You do not need to turn your team into AI researchers. What you do need is practical, role-appropriate understanding. For most SMEs, that means covering a few core areas:

  • What the tool is doing. Employees should understand, in plain terms, what the AI system is trying to do and what data it uses to do it. A CRM with AI lead scoring is making predictions about which leads are most promising — based on past data.
  • What can go wrong. AI systems can produce biased or inaccurate outputs, especially when input data is incomplete or unrepresentative. Employees should know what warning signs to look for — a shortlist that excludes certain demographics, a prediction that contradicts obvious real-world signals.
  • What to do when something looks wrong. This is the part most companies skip. If an employee spots a suspicious AI output, do they know who to report it to? Is there a process for reviewing and correcting it? Documenting this process is part of your compliance evidence.
  • Human oversight. AI should assist decision-making, not replace judgement. Employees need to understand that they are still accountable for decisions — and that blindly following an AI recommendation is not a defence if it turns out to be wrong.
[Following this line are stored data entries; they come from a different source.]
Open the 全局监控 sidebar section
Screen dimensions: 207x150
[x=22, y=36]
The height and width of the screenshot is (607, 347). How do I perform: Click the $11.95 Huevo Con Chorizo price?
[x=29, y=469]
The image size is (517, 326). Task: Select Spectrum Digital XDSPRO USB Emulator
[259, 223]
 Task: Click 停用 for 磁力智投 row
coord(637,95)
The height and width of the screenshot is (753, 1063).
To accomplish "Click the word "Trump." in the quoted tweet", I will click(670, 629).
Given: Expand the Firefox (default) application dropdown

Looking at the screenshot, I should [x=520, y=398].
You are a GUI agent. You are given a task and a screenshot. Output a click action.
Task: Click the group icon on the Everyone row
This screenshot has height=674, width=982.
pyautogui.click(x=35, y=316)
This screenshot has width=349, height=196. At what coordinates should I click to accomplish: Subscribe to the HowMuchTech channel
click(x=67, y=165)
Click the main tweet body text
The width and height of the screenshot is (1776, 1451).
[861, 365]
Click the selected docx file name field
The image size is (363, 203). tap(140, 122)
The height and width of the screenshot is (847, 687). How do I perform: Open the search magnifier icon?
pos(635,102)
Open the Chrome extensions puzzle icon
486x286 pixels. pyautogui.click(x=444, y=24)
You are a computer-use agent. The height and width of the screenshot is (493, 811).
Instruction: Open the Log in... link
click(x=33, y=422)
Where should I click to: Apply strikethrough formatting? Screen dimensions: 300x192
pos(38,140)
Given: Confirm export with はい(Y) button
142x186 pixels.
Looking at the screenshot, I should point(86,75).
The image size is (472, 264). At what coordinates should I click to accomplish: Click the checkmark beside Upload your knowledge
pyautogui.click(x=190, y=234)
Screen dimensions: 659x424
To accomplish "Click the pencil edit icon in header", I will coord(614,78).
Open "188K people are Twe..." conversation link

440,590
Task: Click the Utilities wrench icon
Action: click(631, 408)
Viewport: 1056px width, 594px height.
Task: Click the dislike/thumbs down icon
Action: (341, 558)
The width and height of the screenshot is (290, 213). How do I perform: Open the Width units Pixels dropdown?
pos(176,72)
Start Now — Don't Wait for the Omnibus

The AI literacy obligation is not part of the Omnibus amendments. Article 4 applies from August 2, 2026 alongside the transparency obligations — it was never on the delay list. The Omnibus may or may not push your high-risk compliance deadline to December 2027. The AI literacy requirement was never moving.

For SMEs, this is a manageable obligation that you can start addressing right now with minimal cost. A one-hour internal briefing on the AI tools your team uses, with a short written summary of what those tools do and how to spot problems, is a reasonable starting point. Document that the briefing happened and keep a record. That documentation is your compliance evidence if a regulator ever asks.

The EU AI Act is building a compliance culture where organisations are expected to understand the AI systems they use. AI literacy training is one of the foundations of that culture. It is also, frankly, just good business practice.

This article is for informational purposes only and does not constitute legal advice.